Não para botar na parede, nem para não ir para a prisão comum (risos). Por mais que você seja autodidata, leia, estude, acho que em algum momento a gente sente falta. Principalmente nós, atores, que somos nosso próprio instrumento de trabalho. É importante se renovar, se atualizar, ampliar seu olhar, seu conhecimento, para continuar, de alguma maneira, interessante. E aí fui fazer essa faculdade de Filosofia, aonde se escreve muito. Basicamente é leitura e escrita, leitura e escrita. E isso me deu gosto, tem me aberto uma janela de novas possibilidades profissionais, que tenho gostado muito. Também dei ideias para o roteiro de O Silêncio da Chuva, que o Daniel (Filho) acabou usando.

Por falar nisso, nesta adaptação do livro O Silêncio da Chuva, de Garcia-Roza, para o cinema, o diretor Daniel Filho fez mudanças para deixar o romance policial mais atual. Uma delas foi a parceira do delegado Espinosa (interpretado por Lázaro Ramos) ser uma policial mulher (interpretada por Thalita Carauta). O que achou?
O fato da parceira do Espinosa ser uma mulher forte – que flerta, seduz, sem nenhuma culpa sobre sua vida sexual e amorosa – foi um grande ganho. Não precisa se masculinizar para ser uma policial investigadora. Então tem um ganho duplo aí, o fato de ela ser uma mulher que gosta de flertar, de sexo, de sedução, mas é firme e uma boa profissional da polícia. Acho que isso foi uma sacada do Daniel Filho.

Não só as policiais, mas as mulheres em geral, são estereotipadas na dramaturgia, principalmente como histéricas. Como avalia?

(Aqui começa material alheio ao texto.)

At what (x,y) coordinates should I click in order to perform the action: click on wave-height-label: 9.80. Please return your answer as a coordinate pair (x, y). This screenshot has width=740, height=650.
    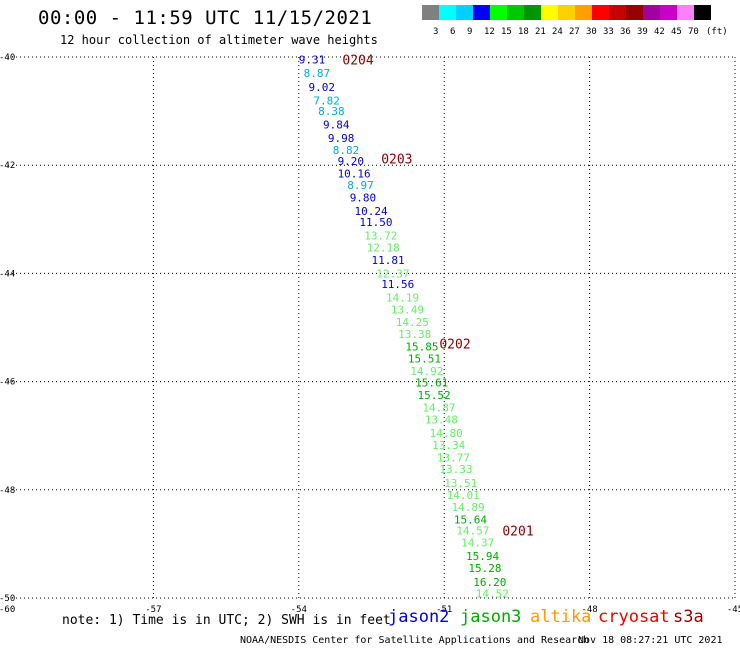
    Looking at the image, I should click on (364, 198).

Não sei histérica, mas existe esse olhar sim, não só na dramaturgia, olhem a CPI da Covid. Então, se a mulher está incisiva, se está nervosa, ah, então você está descontrolada, histérica. Existe uma forma de minimizar a força da mulher ou mesmo de desprezar qualquer tipo de empenho, de embate, diminuindo, dizendo que ela é uma maluca, que está de TPM.

Um número maior de diretoras mulheres ajuda a combater essa caricatura?

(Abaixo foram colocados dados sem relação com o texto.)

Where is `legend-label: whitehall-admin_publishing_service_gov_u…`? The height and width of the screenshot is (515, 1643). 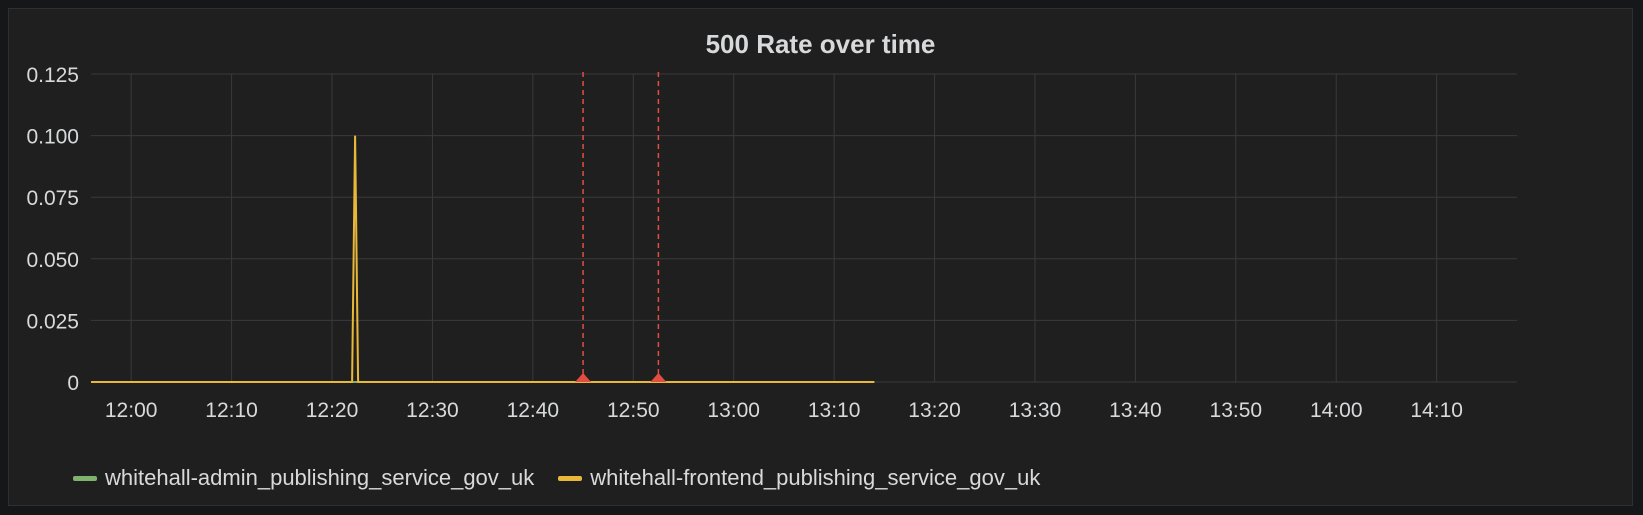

Nos ajuda a ter um olhar feminino sobre as histórias, para que tenha sempre um ponto de vista da mulher. Espero que as personagens femininas sejam mais valorizadas e menos colocadas no lugar do romântico ou do sexual. Aí fica sempre essa dualidade, esse lugar da mulher do amor romântico ou o amor sexual e pronto. Então acho que é bom dar o espaço para que a mulher possa ser milhares de outras coisas, além de ser objeto do desejo do homem. E até os diretores homens já estão observando, desenvolvendo essas ideias, mudando essa representação, esse lugar já está sendo mais conquistado pelas mulheres e isso é um ganho importantíssimo.